En effet, et selon le titre de l’ouvrage de Pablo Jensen “la société ne se laisse pas mettre en équation”. Le physicisme qui fait de la physique le modèle explicatif général du monde matériel ne peut être transposé épistémologiquement aux questions sociologiques, anthropologiques et moins encore politique. Les concepts clés du rationalisme comme la réplicabilité ou la prédictibilité se heurtent à la complexité des relations humaines. La statistique s’est pourtant toujours définie comme une science de rationalisation du sociale que le digital turn pourrait amener à son épiphanie. La dérive du politique vers l'ingénierie sociale qui en résulte se fourvoie manifestement en croyant pouvoir modéliser tel problème social (travail, santé, violence…) en l’isolant et en le simplifiant. Les échecs récurrents, voire permanents, dans le domaine de la prévision économique souligne que l’externalisation de certains effets à des fins de simplification des modèles ou la confusion statistique entre corrélation et preuve mettent largement en échec l’approche réductionniste des phénomènes sociaux.

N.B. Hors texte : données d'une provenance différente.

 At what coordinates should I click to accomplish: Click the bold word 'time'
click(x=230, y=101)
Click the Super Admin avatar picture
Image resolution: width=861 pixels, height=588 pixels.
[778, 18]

Deux modèles de prédiction s’affrontent : soit une extrapolation du passé soit une modélisation. La première approche n’est pertinente que pour un avenir proche, la seconde s’effondre dès que le nombre de paramètres croît. Jensen résume ainsi les limites épistémologiques du réductionnisme en sciences sociales: “Il existe quatre facteurs essentiels qui rendent les simulations de la société qualitativement plus difficiles que celles de la matière : l’hétérogénéité des humains ; le manque de stabilité de quoi que ce soit; les nombreuses relations à prendre en compte aussi bien au niveau temporel que spatial ; la réflexivité des humains qui réagissent aux modèles qu’on fait de leur activité”.

L’élément fondamental à retenir ici est que la fiction de représentation des modèles, si elle a montré naturellement son efficacité en science physique ou naturelles, est incapable de prédire les comportements sociaux. Plus largement, la modélisation et l'ingénierie sociale, malgré leurs atours rationalistes, participent d’une conception politique des sociétés : celle de croire possible leur modélisation et leur simplification externes. Cette idéologie de réification des relations humaines suppose que seule une action externe permet de “changer la société” et que la créativité et le pluralisme des acteurs impliqués n’est pas suffisante.Il s’agit en réalité d’une conception dépolitisée voire déshumanisée des rapports sociaux.